Ambas cintas funcionan también como testamento del spaghetti western en su expresión más pura, menos paródica. Colizzi no teme homenajear a Leone, pero tampoco se le subordina: su puesta en escena es más grave, más pictórica, menos operística. Donde Leone explota la tensión con la fanfarria de Morricone, Colizzi construye con el silencio, con la espera, con la composición geométrica de figuras solitarias en horizontes ardientes. Sus interiores, con claroscuros dignos del caravaggismo, sugieren una teatralidad barroca que parece más cerca del altar que del saloon.

En este díptico, el cowboy ya no es americano ni italiano: es un símbolo flotante, atemporal, desplazado entre culturas. Y Terence Hill y Bud Spencer son, aquí, aún materia informe, mito en proceso, estatuas que aún no ríen pero que ya respiran una química que el cine futuro explotará en clave de comedia.
Colizzi nos lega, así, dos películas que resisten el tiempo como resiste la piedra: erosionadas, sí, por el olvido o por el vértigo del cine moderno, pero aún firmes, aún bellas, aún capaces de deslumbrar a quien se acerque sin prisa. Son difíciles. Son lentas. Pero como todo arte verdadero, exigen que el mundo se calle para escucharlas.

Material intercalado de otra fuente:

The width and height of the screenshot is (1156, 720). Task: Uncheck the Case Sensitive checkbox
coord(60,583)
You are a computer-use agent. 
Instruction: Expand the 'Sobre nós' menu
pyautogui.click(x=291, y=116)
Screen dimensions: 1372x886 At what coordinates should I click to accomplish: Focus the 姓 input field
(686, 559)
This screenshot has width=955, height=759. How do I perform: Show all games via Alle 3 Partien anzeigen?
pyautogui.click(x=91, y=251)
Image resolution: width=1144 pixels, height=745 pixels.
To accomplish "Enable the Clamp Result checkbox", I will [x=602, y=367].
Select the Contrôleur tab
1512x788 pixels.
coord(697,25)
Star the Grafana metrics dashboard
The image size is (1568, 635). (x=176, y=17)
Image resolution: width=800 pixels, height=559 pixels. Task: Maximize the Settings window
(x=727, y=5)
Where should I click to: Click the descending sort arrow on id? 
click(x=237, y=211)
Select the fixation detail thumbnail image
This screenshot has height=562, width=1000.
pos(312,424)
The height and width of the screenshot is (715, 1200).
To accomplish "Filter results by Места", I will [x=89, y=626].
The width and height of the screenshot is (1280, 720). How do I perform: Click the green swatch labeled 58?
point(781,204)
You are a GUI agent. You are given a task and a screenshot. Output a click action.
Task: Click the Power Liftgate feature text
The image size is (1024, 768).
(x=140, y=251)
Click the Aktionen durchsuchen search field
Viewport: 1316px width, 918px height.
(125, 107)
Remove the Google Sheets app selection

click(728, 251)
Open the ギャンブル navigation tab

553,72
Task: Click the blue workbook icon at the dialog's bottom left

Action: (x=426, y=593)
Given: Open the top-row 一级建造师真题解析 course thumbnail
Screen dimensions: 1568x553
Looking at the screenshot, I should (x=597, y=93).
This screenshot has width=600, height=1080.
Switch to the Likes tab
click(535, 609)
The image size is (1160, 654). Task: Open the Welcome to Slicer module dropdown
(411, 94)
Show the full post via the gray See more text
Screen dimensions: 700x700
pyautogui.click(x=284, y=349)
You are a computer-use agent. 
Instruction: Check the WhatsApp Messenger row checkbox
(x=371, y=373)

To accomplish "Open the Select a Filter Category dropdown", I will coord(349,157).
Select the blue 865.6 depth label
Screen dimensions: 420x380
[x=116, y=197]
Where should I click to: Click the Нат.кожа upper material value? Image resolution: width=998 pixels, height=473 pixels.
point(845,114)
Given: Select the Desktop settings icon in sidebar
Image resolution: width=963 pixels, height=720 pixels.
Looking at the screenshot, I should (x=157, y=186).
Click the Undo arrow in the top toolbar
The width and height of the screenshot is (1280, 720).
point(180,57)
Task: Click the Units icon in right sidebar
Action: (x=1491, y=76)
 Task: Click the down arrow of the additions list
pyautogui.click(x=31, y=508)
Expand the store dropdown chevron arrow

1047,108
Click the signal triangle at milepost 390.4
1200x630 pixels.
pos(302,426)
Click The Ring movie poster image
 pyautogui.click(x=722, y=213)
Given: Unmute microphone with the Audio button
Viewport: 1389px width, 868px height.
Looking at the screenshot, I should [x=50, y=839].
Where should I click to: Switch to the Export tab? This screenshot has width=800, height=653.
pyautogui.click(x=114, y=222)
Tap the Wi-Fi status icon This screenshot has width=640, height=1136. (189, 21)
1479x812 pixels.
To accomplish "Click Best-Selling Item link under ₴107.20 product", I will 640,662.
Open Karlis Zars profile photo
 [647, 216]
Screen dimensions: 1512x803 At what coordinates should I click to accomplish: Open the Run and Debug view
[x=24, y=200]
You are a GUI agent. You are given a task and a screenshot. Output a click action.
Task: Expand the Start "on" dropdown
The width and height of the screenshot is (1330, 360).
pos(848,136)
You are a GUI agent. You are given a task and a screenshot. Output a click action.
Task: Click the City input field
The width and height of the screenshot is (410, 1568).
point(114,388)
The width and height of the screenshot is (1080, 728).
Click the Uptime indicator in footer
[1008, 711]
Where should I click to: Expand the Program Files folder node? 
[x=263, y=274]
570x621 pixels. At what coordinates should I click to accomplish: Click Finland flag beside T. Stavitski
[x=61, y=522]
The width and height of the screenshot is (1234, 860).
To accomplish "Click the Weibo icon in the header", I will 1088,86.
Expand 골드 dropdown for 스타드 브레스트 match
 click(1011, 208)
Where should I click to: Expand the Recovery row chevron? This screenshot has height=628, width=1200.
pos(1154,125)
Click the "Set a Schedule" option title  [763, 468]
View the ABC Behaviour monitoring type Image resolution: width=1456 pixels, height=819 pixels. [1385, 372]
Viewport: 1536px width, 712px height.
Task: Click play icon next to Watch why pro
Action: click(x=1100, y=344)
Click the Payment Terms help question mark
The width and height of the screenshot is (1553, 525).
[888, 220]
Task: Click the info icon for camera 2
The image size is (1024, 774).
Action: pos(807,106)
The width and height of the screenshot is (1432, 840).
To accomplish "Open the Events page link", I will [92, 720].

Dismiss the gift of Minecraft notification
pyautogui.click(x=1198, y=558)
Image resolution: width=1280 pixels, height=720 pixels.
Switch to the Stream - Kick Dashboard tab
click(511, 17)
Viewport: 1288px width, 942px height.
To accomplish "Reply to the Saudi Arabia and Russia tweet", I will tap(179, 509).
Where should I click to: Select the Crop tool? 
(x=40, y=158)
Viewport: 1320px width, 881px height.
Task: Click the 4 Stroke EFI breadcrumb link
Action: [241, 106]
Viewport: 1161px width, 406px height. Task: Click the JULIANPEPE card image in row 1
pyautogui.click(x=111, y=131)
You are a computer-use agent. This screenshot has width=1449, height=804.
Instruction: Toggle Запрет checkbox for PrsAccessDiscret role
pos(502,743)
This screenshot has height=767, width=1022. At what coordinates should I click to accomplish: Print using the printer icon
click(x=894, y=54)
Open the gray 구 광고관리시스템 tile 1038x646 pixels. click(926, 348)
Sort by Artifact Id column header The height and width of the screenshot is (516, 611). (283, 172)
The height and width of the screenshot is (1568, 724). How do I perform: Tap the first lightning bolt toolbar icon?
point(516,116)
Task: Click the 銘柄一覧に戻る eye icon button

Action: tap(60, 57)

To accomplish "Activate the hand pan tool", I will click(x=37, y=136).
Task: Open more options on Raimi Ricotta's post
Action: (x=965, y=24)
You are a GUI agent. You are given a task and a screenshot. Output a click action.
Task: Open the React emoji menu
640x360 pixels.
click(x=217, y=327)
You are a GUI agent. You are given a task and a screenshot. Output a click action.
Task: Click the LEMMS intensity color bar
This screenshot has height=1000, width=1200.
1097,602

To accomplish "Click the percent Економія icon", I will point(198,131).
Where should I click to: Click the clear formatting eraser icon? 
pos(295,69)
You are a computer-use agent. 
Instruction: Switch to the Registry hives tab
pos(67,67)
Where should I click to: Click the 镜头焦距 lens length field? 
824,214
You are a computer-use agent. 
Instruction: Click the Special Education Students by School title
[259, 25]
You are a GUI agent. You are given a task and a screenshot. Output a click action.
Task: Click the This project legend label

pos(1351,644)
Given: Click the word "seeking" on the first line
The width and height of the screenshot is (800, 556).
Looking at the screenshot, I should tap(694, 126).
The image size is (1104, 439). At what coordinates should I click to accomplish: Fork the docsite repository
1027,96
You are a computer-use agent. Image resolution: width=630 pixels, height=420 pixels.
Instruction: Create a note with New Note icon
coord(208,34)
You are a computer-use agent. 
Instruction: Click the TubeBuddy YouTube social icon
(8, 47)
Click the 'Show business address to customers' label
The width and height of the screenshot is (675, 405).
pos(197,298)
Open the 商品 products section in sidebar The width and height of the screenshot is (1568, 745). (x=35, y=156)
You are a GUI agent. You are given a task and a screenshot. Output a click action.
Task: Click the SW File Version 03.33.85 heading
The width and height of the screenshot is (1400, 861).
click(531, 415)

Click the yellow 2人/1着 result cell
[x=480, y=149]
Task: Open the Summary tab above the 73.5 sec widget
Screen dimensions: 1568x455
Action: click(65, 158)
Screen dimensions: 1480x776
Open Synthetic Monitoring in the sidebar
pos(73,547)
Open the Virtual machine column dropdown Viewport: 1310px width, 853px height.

Epílogo: la dignidad del trazo menor
No estamos, conviene decirlo con claridad, ante obras maestras del género. Ni Tú perdonas… yo no ni Los cuatro truhanes alcanzan la altura trágica de El bueno, el feo y el malo, ni la fábula melancólica de Érase una vez en el Oeste. Tampoco poseen el nervio estilizado de Corbucci ni la perversión barroca de Damiani. Sin embargo, hay en estas dos películas una dignidad secreta, un esmero casi artesanal en la composición, que las vuelve valiosas más allá de su irregularidad narrativa o de su modesto eco histórico.

Ambas forman parte de ese linaje intermedio del spaghetti western que no rompió moldes pero sí supo perfeccionar los que otros habían moldeado. Su mérito no está en haber revolucionado el lenguaje del oeste mediterráneo, sino en haberlo ejecutado con nobleza visual, con rigor plástico y con una notable sensibilidad para los climas emocionales, los silencios, los rostros, los espacios y las pausas.

En tiempos de consumo veloz, volver a Colizzi es también un acto de resistencia: una invitación a redescubrir el valor del tempo lento, del plano cuidadosamente construido, del gesto que tarda en desplegarse pero deja huella. Y eso, aunque no sea genialidad, es cine que merece ser recordado.
Tal vez no las recordemos por sus historias, pero sí por algunas de sus imágenes, como si fueran cuadros antiguos colgados en la trastienda del gran museo del western europeo. Y basta con que una imagen resista el tiempo para que un film, aunque imperfecto, se gane su lugar en la memoria del arte.